Des grandes, des moins grandes, partout dans la demeure d’Alexandra Bouka qui lui sert aussi d’atelier, des dessins de femmes, souvent nues ou dissimulant leur nudité avec leurs mains. Les cheveux afros au vent ou parfois tressés.
Son univers est artistique. Et il lui ressemble bien, avec ses airs de belle rêveuse, entre deux mondes.
Ce jour-là, à Owendo, elle présente à la presse sa collection de peintures, ''Cosmogonie d’elle''. Ou, plus précisément, une genèse. Le déroulement d’un processus. Et c’est une balade dans cet univers féminin qui est définitivement sa signature.
Mais cette fois, l’histoire est chronologique.

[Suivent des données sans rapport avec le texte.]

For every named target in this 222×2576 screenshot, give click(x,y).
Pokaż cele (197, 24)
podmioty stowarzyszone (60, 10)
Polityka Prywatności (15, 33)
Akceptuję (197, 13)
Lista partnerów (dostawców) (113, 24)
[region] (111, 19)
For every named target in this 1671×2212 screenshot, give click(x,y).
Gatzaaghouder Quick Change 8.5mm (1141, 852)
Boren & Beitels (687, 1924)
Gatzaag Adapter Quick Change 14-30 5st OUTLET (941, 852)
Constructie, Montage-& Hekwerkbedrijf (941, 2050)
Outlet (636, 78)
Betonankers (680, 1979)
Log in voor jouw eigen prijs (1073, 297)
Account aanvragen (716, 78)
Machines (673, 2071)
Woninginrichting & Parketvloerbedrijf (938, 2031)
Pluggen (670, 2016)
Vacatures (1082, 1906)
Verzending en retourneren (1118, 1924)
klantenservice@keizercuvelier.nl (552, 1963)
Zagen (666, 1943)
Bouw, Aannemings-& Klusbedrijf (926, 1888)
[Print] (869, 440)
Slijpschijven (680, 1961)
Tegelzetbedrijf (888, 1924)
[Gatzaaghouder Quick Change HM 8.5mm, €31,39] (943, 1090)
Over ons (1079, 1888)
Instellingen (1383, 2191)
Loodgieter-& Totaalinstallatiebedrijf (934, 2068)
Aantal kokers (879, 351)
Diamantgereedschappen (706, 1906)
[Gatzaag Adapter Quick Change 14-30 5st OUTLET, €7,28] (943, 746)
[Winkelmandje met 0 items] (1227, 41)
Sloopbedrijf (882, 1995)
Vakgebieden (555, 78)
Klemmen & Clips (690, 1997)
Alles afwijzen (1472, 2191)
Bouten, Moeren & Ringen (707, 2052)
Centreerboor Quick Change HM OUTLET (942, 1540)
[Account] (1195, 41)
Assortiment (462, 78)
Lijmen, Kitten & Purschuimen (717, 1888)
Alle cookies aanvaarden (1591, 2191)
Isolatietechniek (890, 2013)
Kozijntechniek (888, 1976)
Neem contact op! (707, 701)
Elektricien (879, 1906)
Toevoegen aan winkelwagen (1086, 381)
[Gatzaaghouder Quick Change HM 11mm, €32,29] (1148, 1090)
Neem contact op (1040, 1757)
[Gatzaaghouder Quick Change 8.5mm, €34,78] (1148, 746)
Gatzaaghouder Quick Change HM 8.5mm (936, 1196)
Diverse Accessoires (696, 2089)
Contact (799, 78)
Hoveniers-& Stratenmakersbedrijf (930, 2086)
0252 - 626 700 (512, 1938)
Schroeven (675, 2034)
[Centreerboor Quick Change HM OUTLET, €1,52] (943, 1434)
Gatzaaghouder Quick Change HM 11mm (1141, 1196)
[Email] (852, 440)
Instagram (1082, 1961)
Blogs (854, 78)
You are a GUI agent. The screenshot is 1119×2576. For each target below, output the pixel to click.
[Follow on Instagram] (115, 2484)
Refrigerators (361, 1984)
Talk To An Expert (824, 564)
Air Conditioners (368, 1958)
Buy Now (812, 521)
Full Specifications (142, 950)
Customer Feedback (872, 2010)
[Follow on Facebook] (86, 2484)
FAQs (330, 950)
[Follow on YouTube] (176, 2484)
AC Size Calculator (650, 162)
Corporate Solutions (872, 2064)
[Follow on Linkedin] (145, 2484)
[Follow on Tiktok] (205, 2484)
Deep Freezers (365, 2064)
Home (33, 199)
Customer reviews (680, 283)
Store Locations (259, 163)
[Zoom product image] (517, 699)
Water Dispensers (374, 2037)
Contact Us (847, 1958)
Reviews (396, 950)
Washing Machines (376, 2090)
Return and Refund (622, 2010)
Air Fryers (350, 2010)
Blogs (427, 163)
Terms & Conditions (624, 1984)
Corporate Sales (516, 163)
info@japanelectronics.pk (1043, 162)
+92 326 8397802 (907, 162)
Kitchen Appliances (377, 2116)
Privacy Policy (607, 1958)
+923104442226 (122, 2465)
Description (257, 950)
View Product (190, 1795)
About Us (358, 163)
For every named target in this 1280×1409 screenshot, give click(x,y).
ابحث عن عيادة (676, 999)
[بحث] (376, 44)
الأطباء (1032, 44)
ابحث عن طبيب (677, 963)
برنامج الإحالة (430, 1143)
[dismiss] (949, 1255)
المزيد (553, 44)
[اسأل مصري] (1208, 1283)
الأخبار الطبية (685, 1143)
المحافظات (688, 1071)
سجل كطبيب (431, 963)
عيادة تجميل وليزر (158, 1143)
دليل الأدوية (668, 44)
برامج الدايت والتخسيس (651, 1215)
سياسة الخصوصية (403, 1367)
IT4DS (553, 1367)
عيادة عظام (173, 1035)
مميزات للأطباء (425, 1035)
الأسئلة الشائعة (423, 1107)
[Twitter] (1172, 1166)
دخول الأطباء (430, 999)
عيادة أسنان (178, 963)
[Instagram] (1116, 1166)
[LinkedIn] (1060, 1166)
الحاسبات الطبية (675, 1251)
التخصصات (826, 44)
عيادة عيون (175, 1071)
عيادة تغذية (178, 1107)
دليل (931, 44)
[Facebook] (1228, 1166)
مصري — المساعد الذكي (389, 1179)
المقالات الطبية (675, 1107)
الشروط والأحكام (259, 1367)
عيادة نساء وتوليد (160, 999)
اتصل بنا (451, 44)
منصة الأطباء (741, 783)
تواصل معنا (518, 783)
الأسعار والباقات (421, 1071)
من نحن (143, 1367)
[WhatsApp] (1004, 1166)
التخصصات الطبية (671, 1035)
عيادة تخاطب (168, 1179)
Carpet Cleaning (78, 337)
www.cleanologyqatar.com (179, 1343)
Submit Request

La collection de 7 tableaux, dont 6 achevés, retrace l’évolution de la femme à travers plusieurs étapes symboliques.
Tout commence ''In utero divina''. Une représentation de l’utérus comme matrice, à la fois sanctuaire et prison. Elle y exprime sa perception de la féminité et des douleurs menstruelles.
Vient ensuite ''Clara Mom'', hommage à la figure maternelle, cette ''mère lumière'' qui guide l’enfant avec une connaissance qu’il ne saisit pas encore.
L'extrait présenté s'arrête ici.